France's Senate has approved a plan to legalise alcoholic drinks advertising on the internet, but producers remain concerned about the country's powerful anti-alcohol lobby.

Senators this week voted to amend France's Loi Evin, which has governed alcohol publicity since 1991, to include the internet.

Online publicity for alcoholic drinks has been effectively banned in France for more than a year after a campaigns group successfully argued that, because the Loi Evin makes no provision for the internet, publicity via the internet is illegal.

Heineken was forced to suspend its French website following the ruling, which was secured by the National Association for the Prevention of Alcoholism and Addiction in February 2008. 

Policy makers, industry representatives and health groups have spent months attempting to find a solution to the impasse.

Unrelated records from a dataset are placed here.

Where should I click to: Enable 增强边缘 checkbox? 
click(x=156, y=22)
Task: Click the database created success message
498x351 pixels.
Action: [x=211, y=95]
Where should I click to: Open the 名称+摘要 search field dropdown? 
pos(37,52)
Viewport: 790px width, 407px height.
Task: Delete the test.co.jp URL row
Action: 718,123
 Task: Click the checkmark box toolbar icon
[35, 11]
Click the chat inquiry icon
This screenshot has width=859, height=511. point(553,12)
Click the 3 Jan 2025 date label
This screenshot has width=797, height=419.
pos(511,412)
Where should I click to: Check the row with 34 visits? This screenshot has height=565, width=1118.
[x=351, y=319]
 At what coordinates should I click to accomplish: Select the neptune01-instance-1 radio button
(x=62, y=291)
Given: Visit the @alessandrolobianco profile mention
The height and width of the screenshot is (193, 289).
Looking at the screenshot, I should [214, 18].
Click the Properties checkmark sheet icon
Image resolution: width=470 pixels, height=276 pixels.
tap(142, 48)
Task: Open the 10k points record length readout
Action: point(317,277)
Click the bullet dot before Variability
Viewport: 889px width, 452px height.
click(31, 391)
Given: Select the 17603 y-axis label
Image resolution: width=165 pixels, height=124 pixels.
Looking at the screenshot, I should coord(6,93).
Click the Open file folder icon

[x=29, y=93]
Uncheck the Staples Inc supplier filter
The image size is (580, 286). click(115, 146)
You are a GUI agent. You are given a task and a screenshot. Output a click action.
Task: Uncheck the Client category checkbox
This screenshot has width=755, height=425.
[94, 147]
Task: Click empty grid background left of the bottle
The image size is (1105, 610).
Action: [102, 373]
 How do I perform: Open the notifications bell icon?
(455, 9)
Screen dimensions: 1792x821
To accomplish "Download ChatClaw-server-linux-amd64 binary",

The Senate has approved online publicity for alcohol, but websites aimed at young people and physical activity will remain off limits.

"This is not a victory," said Julien Pichoff, co-founder of the Vin & Internet group, which was created to fight for drinks firms' rights on the internet. "We rather see it as a perfectly normal upgrade of the harsh Evin law," he told just-drinks today (18 June).

He added: "Anti-alcohol lobbies are still waging a total war against alcohol in France. They seem to have forgotten about prevention and education, focusing on prohibition alone."

Once approved by the Senate, a law must still be signed off by the president.

Documents leaked to just-drinks last summer show that original proposals were for much tougher restrictions on internet ads for alcohol.